- GOAL OF THE EXERCISE: Print the records below word for word, but leave out the pictures.

────────────────

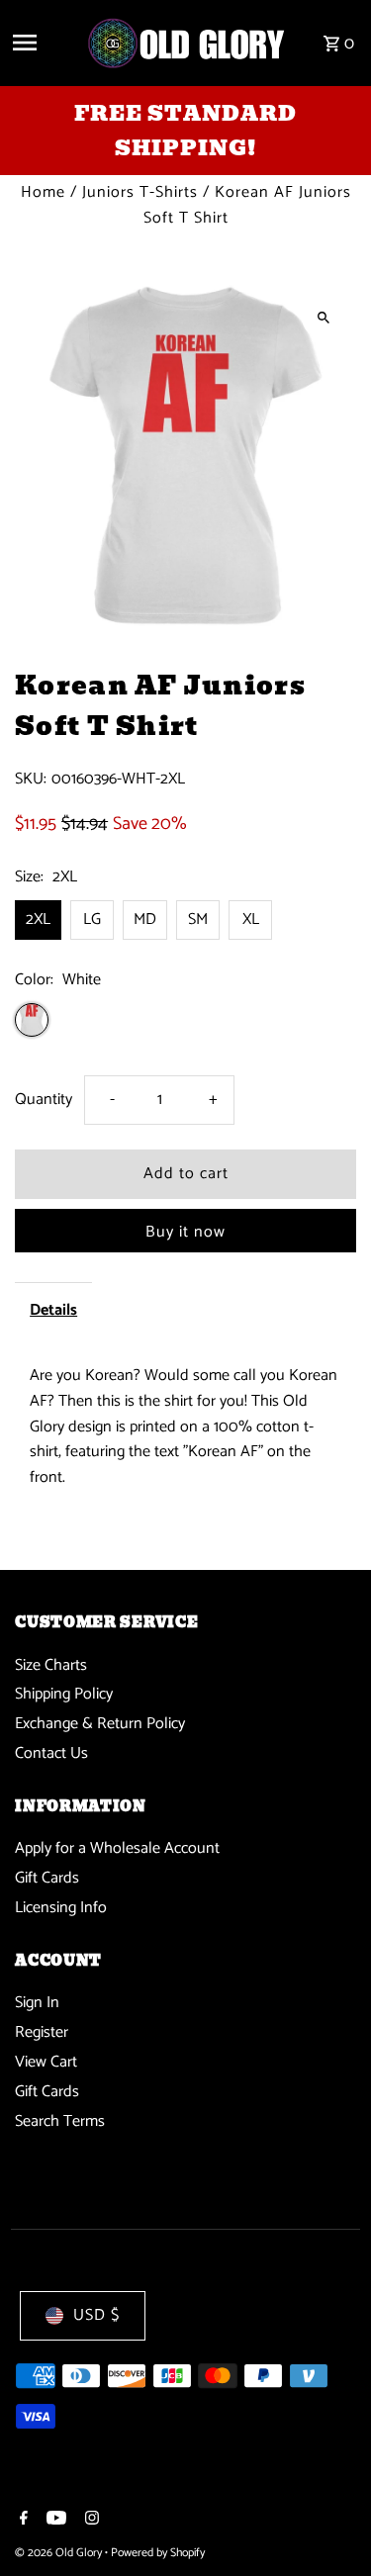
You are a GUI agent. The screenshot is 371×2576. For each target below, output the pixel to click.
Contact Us (51, 1753)
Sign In (37, 2002)
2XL (38, 919)
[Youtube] (54, 2520)
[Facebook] (21, 2520)
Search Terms (60, 2121)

────────────────

- SOLUTION FOR THIS EXERCISE:
You are a GUI agent. The screenshot is 371×2576. For each target below, output the pixel to click.
Contact Us (51, 1753)
Sign In (37, 2002)
2XL (38, 919)
[Youtube] (54, 2520)
[Facebook] (21, 2520)
Search Terms (60, 2121)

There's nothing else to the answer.